Kinome-wide Profiling of Existing Chemical Assets: A Powerful Strategy to Jump-start New Drug Discovery Programs

Kinase inhibitors are among the fastest growing classes of FDA-approved drugs, and it has been satisfying to see that three have now been approved for non-oncology indications with stringent safety requirements.  As new kinase targets become of interest for both oncology and non-oncology indications, it is critical for drug discovery companies to move quickly since first-in-class drugs showing efficacy are difficult to bypass after approval.

Take Advantage of Existing Kinase Inhibitor Assets for New Programs

One proven strategy for jump-starting new kinase programs is to profile existing kinase-focused chemical assets across the entire kinome.  Although these existing compounds may have initially been designed to target a previous kinase of interest, kinase inhibitors are never perfectly selective and will often have potent activity on a range of additional diverse kinase targets.  Kinome-wide biochemical screens, such as DiscoverX’s KINOMEscan™ service offering, rapidly identify kinases potently “hit” by a compound or compound series and, importantly, also report on the compound’s relative selectivity across the kinome.  This approach enables the identification of “high quality leads” for new kinase targets because it reports on both potency and selectivity – as opposed to single target HTS campaigns, which only report on potency.  High quality leads, which are defined as being both potent and selective, are of the utmost importance when jump-starting a new program since it is difficult and inefficient to start with a potent but non-selective inhibitor and to then dial-in selectivity while maintaining potency.  And once these screens have been performed, the dataset becomes an invaluable resource for future queries as additional kinases become of interest.

Examples of Successful Kinome-wide Screening Campaigns

Multiple successful kinase inhibitor discovery strategies incorporating KINOMEscan screens have been executed in the past several years.  Some of these approaches involved screening thousands of molecules – and some involved screening tens or hundreds.  Regardless of the scale of the screening initiative, valuable high quality starting points for inhibitor discovery were always identified.

#1 – Ambit Biosciences

During my early years at Ambit Biosciences all we really had was a smaller version of the current KINOMEscan panel and a modest collection of pre-clinical, clinical, and approved reference kinase inhibitors (<50 compounds).  Our strategy was to screen these reference kinase inhibitors across the entire kinase panel and to identify any potent “off-target” kinases that may be compelling candidates for new drug discovery campaigns.  We found that FLT3 was a potent off-target of an otherwise reasonably selective reference compound, and this finding jump-started a successful program that culminated in the discovery of quizartinib, a highly potent and selective FLT inhibitor currently in Phase III clinical trials for AML.  And this same strategy self-propagated – every medicinal chemistry compound we made internally was screened across the kinome, which resulted in high quality leads and successful programs focused on BRAF, JAK2, and CSF1R.  And all of this was possible without ever having the need to purchase a chemical library – we simply squeezed as much value out of every existing chemical asset as possible.

#2 – Janssen

KINOMEscan annotation of kinase-focused compound collection (3,400 compounds) resulted in high quality starting points for programs in six disease areas and high quality leads for over 130 kinases (1).

#3 – Bristol Myers Squibb

KINOMEscan annotation of a kinase-focused compound collection (>20,000 compounds) provided valuable insight into kinase druggability, features of selective kinase inhibitors, and paradigms for designing efficient kinase-focused screening collections (2).

#4 – Blueprint Medicines

KINOMEscan successfully annotated Blueprint’s proprietary compound library to accelerate lead identification.

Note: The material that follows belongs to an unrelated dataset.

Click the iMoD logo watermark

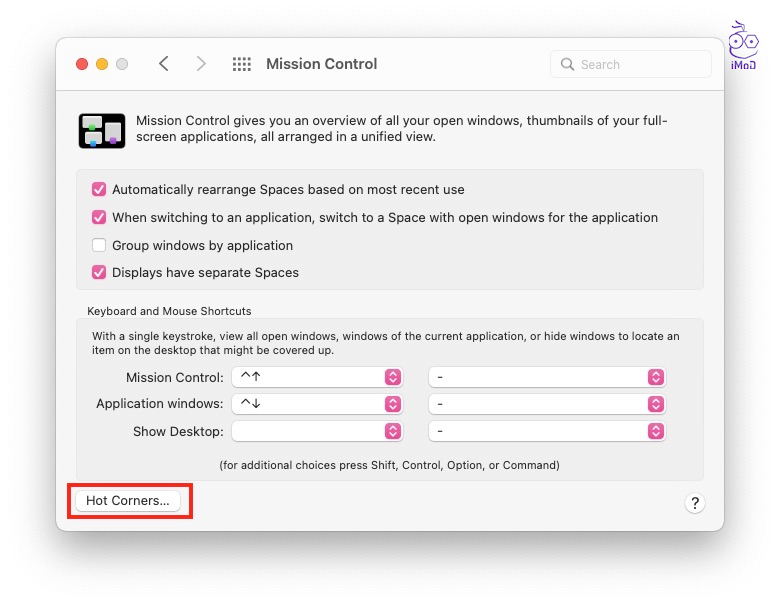click(x=742, y=45)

“The ability to characterize the diverse collection of kinase inhibitors in our proprietary compound library provides us with unique insights into the potency and selectivity of a potential drug candidate early in the discovery process, helping us accelerate lead identification,” said Tim Guzi, Blueprint Medicines’ Vice President of Chemistry. Read full Press Release.

#5 – The Structural Genomics Consortium (SGC)

An ongoing collaboration with KINOMEscan to screen the Published Kinase Inhibitor Sets (PKIS) with the goal of developing potent and selective probes for the 85 percent of kinases that traditionally have been understudied. Read full Press Release.

High quality starting points for probe development for understudied kinases have already been reported (3).

Jump Start New Kinase Programs

To identify potential new kinase programs using your existing compound asset library, learn more about the DiscoverX KINOMEscan kinase profiling service, the largest kinase screening panel on a single assay platform.

References:

1. Jacoby E, et al. Extending Kinome Coverage by Analysis of Kinase Inhibitor Broad Profiling Data. Drug Discovery Today. 2015 Jun, 20(6):652-8.
2. Posy SL, et al. Trends in Kinase Selectivity: Insights for Target Class-focused Library Screening. J Med Chem. 2011 Jan 13;54(1):54-66.
3. Elkins JM, et al. Comprehensive Characterization of the Published Kinase Inhibitor Set. Nat Biotechnol. 2016 Jan;34(1):95-103.